• [TASK GOAL]: Identify each line in the records below that contains the string "click", and copy every such line in full.

───── RECORD LIST

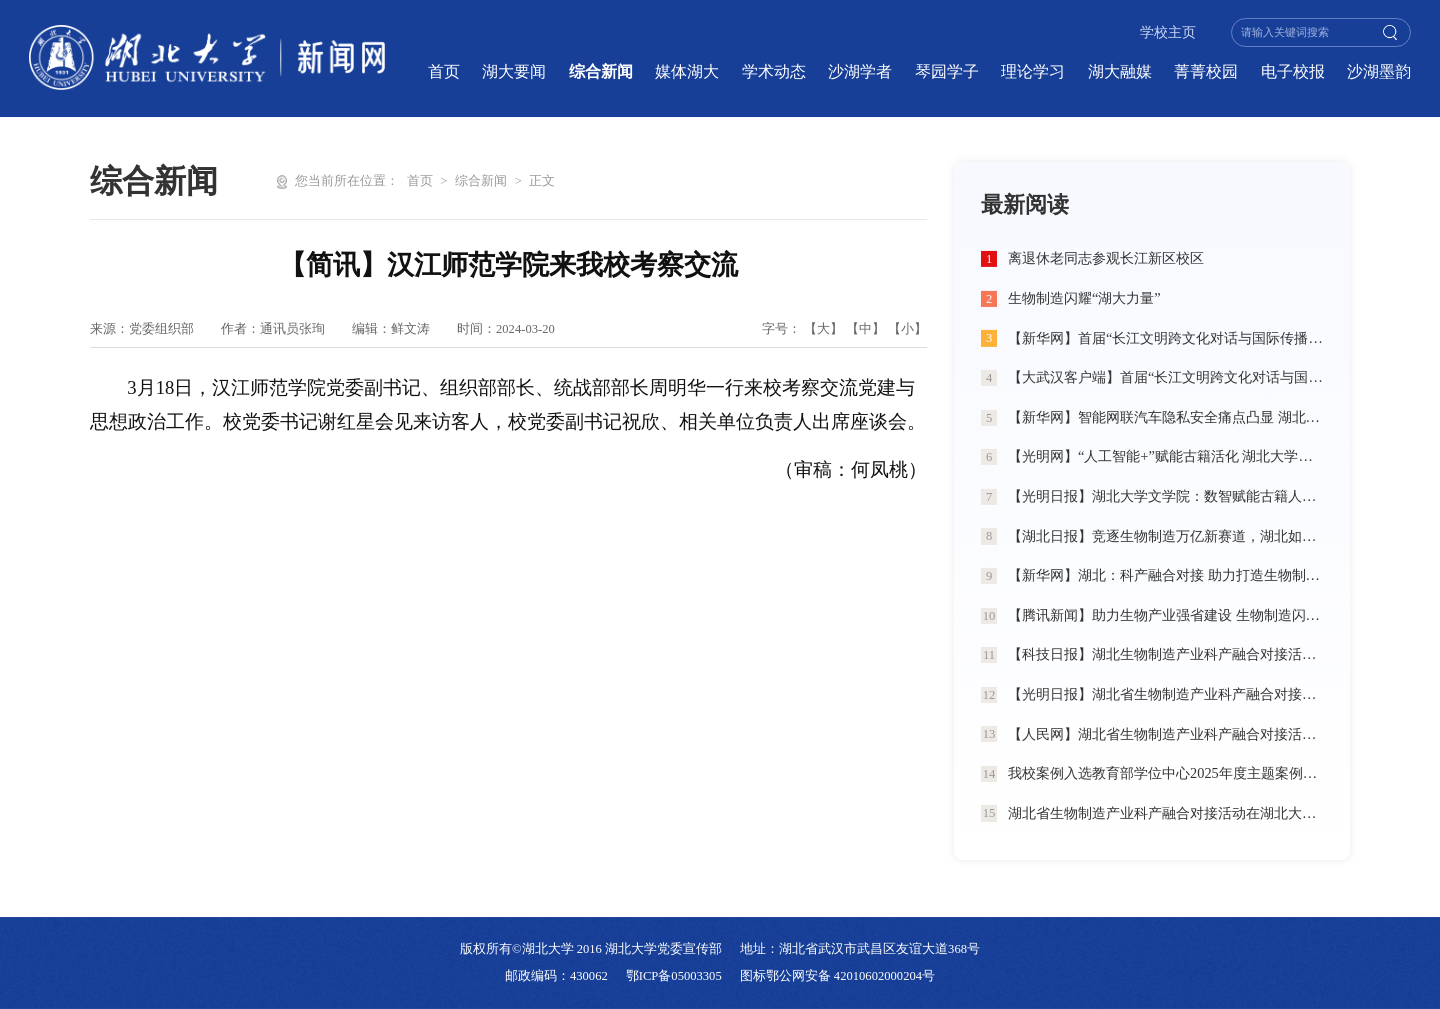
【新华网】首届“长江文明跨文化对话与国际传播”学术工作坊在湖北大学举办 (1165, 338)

──────────
───── RECORD LIST

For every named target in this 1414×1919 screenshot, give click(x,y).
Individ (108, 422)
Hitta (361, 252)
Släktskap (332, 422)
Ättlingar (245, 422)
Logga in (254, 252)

──────────

• [COMPLETED TASK]:
For every named target in this 1414×1919 screenshot, give click(x,y).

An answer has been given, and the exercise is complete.